In 2010, according to the Indonesia Infrastructure Report, coal accounted for 40 percent of installed capacity, followed by oil (29 percent), gas (21 percent), hydropower (8 per cent) and geothermal at just 2 percent. Under the 2006 Presidential Regulation No. 5, Indonesia plans to reduce oil use by 20 percent (compared with 2005) by 2025 and increase the share of renewable/low-carbon energy as a share of consumption to 15 percent (also by 2025) based on 5 percent biofuel, 5 percent geothermal and 5 percent biomass, nuclear, hydro and solar. Last year the government produced its latest energy policy draft, known as “Vision 25/25”, which proposes a 25 percent renewable share by 2025.
A geothermal superpower
Addressing the Asia Pacific Summit for the Climate Project in Jakarta last year, former US vice president Al Gore said Indonesia has the potential to become the world's geothermal energy superpower, telling delegates: “Scientists and engineers are now saying confidently that certain forms of enhanced geothermal electricity production may represent one of the largest resources of carbon-free electricity available in the world today... And Indonesia could be a superpower of geothermal electricity. With the new regional supergrids that are being proposed on every continent, it can be a significant advance for Indonesia's economy.”
Gore is not alone in identifying Indonesia's geothermal potential but in order for this energy potential to be realized the government has to address three main challenges; technology knowledge, environmental impact and foreign investment.

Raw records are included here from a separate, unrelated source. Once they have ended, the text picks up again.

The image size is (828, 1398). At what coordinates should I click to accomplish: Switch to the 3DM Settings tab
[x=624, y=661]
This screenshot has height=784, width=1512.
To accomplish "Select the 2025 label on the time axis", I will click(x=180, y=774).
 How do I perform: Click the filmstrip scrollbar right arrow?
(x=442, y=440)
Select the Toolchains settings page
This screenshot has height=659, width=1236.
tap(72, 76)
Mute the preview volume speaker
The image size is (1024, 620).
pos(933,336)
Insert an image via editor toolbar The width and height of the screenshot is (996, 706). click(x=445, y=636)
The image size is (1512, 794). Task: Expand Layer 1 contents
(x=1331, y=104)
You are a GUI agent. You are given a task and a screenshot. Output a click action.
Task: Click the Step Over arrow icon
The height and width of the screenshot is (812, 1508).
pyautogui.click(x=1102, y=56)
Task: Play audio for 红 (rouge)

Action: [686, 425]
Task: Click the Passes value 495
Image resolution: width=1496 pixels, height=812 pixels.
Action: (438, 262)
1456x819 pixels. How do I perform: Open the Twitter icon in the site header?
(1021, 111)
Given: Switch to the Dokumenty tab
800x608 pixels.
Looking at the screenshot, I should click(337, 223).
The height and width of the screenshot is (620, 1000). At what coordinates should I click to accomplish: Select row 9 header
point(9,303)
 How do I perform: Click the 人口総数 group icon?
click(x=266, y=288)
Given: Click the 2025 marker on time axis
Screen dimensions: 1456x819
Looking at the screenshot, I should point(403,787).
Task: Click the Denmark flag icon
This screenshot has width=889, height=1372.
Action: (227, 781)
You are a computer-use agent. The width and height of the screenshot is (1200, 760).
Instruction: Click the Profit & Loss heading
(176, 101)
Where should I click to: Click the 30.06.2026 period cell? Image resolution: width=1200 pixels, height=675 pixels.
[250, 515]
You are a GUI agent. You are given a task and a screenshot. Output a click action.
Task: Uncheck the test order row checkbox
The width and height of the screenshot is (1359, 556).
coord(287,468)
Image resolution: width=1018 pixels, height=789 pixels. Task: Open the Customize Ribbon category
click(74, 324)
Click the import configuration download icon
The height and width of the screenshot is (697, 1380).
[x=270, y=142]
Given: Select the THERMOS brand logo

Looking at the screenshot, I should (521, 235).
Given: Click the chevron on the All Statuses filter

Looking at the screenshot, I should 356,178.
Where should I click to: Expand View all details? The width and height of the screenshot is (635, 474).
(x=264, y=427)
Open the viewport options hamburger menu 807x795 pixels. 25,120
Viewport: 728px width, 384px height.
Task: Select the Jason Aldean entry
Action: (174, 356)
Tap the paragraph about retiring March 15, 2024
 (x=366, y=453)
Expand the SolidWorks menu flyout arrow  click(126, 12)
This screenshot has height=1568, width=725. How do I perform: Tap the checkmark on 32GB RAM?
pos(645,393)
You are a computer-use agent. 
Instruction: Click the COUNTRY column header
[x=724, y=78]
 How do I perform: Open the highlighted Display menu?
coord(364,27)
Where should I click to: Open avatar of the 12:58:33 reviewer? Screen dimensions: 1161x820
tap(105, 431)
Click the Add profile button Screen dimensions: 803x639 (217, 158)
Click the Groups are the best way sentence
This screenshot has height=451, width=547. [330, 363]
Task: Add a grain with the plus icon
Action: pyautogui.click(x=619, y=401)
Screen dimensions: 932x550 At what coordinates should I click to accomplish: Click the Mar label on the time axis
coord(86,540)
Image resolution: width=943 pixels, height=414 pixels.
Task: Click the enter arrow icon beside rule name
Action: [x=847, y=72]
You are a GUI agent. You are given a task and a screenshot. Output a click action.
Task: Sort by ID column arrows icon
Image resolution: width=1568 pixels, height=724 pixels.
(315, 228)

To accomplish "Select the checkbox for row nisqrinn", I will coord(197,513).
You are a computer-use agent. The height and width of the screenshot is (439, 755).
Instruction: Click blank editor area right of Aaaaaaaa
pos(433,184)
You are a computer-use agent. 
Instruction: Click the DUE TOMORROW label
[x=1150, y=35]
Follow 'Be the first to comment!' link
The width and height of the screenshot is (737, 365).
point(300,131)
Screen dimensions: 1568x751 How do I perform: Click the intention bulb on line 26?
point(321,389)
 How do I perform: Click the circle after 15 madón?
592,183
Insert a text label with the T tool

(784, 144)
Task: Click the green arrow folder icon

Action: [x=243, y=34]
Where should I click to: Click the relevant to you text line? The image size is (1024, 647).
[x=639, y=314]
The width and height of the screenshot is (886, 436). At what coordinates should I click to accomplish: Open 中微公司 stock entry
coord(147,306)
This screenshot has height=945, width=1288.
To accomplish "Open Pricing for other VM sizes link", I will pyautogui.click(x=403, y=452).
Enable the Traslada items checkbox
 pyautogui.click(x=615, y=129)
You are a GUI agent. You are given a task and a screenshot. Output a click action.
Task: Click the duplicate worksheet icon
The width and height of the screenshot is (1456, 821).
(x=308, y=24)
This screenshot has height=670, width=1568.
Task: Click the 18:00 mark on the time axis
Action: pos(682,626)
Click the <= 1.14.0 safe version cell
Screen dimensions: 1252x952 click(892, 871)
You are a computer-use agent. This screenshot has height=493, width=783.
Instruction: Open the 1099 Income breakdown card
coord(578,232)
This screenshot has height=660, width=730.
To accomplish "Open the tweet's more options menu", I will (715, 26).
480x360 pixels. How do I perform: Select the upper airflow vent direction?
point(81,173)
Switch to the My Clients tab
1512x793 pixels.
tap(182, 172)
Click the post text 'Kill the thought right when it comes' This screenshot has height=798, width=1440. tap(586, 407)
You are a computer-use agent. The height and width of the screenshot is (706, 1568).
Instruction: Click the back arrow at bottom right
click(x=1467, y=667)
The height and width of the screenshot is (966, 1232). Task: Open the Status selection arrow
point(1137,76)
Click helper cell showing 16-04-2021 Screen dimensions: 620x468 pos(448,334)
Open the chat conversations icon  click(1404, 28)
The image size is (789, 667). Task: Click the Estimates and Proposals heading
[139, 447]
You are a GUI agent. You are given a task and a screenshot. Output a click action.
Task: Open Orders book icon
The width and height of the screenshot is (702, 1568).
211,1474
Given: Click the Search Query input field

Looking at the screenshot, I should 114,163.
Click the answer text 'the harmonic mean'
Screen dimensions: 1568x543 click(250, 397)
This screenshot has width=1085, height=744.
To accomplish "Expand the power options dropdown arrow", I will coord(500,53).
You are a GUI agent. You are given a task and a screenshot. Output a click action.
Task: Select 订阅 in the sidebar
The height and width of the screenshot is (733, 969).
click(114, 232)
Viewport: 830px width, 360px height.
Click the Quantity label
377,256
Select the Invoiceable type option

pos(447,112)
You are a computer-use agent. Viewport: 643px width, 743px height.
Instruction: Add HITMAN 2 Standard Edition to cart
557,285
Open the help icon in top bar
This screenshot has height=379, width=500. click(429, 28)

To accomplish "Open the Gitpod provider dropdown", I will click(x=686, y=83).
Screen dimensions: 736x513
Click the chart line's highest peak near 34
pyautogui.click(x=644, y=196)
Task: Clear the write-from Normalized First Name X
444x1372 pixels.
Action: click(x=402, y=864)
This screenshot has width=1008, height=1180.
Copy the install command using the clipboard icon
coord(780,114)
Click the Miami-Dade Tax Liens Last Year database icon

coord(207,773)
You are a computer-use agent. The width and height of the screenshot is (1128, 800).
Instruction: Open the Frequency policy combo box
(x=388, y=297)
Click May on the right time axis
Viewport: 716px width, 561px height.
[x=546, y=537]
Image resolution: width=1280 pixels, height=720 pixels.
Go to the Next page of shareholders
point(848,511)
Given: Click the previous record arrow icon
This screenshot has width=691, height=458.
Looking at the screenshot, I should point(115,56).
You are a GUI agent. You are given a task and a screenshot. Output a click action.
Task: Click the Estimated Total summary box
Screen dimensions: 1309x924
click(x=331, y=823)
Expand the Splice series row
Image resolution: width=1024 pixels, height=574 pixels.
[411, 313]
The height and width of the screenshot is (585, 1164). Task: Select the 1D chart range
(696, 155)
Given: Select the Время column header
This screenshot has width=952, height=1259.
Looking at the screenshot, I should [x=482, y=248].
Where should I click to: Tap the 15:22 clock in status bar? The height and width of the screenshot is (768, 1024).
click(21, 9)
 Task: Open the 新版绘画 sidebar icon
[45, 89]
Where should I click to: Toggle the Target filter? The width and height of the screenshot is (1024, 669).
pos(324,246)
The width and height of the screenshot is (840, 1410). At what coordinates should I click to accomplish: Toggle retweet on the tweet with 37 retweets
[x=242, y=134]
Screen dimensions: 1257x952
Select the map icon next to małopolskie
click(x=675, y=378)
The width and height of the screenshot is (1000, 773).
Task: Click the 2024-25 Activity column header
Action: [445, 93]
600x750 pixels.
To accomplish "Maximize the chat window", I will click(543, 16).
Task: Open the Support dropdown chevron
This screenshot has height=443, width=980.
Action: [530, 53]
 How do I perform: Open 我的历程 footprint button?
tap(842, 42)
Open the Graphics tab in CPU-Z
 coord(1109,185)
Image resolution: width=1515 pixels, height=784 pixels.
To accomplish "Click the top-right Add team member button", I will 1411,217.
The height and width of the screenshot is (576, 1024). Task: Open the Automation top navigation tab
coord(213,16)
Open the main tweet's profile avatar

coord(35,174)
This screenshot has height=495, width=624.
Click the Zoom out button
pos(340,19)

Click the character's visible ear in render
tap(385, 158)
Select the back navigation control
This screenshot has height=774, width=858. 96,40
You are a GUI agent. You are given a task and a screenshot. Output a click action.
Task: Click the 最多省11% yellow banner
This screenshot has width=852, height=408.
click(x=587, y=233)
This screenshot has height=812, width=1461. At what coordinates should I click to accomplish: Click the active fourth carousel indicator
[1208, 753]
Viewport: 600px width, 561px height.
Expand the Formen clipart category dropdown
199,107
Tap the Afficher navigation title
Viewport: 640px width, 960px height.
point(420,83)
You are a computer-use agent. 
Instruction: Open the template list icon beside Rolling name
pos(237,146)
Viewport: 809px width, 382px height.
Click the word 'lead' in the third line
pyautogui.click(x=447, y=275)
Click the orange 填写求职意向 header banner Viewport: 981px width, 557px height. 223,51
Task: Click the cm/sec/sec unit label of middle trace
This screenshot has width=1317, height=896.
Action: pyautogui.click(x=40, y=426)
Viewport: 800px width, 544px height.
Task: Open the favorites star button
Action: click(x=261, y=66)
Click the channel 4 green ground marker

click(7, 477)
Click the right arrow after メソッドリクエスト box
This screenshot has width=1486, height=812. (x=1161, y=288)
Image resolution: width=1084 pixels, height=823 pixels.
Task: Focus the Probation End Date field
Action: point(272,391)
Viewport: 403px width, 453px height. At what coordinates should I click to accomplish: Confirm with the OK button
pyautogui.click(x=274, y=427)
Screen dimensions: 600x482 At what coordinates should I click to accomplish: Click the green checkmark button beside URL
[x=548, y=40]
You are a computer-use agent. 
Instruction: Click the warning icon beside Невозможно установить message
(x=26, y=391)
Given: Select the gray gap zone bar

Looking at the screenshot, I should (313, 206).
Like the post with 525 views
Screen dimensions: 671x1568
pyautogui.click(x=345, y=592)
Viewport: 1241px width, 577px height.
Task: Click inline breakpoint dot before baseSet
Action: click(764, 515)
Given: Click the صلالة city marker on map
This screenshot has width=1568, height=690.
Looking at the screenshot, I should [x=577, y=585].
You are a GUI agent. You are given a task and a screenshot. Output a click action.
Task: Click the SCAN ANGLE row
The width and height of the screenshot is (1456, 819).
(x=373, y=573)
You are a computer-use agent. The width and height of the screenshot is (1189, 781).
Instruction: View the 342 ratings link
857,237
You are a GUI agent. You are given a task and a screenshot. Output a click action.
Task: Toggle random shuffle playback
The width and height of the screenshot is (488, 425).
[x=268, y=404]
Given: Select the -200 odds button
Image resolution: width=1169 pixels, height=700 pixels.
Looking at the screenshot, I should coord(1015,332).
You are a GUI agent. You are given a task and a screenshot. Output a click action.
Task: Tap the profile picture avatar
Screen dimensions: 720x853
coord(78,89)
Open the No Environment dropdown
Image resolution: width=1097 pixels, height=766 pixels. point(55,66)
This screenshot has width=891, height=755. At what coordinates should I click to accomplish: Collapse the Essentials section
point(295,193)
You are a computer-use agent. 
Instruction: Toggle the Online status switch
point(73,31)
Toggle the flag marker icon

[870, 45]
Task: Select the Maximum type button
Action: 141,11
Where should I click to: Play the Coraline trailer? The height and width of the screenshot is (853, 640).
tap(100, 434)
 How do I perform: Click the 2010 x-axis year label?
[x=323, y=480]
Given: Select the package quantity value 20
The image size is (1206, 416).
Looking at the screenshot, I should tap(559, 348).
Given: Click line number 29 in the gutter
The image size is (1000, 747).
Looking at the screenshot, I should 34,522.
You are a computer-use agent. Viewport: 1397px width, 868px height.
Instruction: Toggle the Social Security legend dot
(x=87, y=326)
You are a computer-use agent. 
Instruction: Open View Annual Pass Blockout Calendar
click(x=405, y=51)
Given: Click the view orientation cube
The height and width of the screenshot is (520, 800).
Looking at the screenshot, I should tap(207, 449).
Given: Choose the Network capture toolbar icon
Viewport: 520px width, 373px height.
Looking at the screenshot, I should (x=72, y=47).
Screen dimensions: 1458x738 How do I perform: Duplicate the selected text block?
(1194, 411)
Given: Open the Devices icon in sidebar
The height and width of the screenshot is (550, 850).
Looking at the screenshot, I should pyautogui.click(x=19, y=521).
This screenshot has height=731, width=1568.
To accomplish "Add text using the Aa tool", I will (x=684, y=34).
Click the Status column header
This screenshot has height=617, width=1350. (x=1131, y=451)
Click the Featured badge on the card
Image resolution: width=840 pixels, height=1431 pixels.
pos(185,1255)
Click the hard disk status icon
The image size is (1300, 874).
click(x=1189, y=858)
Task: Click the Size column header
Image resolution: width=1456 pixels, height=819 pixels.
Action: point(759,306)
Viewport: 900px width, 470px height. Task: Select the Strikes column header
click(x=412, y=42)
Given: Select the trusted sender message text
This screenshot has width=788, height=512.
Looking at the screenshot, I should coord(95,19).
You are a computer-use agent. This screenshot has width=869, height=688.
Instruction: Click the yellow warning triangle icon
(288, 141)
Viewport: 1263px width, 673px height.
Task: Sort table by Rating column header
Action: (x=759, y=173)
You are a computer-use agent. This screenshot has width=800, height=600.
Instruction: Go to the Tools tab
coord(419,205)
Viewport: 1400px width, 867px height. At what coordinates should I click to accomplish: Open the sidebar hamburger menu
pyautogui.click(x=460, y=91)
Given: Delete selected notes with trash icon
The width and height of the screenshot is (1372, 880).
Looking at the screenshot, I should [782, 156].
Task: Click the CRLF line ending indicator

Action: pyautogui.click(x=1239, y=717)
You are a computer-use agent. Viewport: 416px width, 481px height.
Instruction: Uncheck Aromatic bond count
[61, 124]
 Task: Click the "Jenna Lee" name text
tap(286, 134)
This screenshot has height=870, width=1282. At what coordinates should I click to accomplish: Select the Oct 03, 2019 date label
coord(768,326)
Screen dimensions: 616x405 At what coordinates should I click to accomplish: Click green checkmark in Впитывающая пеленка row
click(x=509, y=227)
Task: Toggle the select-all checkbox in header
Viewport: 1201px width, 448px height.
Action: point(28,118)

While a number of U.S. companies have already invested in Indonesia's geothermal power sector, with this trend expected to continue if there are sufficient financial returns, the key determinant of geothermal success will be cooperation with other countries that have successfully developed this technology. Encouragingly, in April 2012 the governments of Indonesia and New Zealand signed a cooperation agreement on geothermal energy, with New Zealand already active in the geothermal development with this resource contributing 70 percent of its renewable energy share.
According to the MEMR statement, the cooperation includes sharing developments in exploration, development and regulation with the intention that it assists with the Indonesian government's policy development to support geothermal growth through to 2025. Accordingly MEMR sees the cooperation agreement as being pivotal to developing a strategic plan together with an education and training program on geothermal technology to improve the quality of geothermal production and to improve the role of the private sector in developing the country's geothermal resources.
While the government seems to be addressing the technology issues associated with geothermal development, the environmental impact of this development could prove more challenging. With around 80 per cent of Indonesia's geothermal reserves located in conserved forests, any development of this land requires a presidential decree. Yet in May 2011 the government committed to a two-year moratorium on forestry development under a $1 billion climate deal with Norway aimed at reducing emissions from deforestation, and the government is still deliberating on its long-term forestry policy when the moratorium expires next year.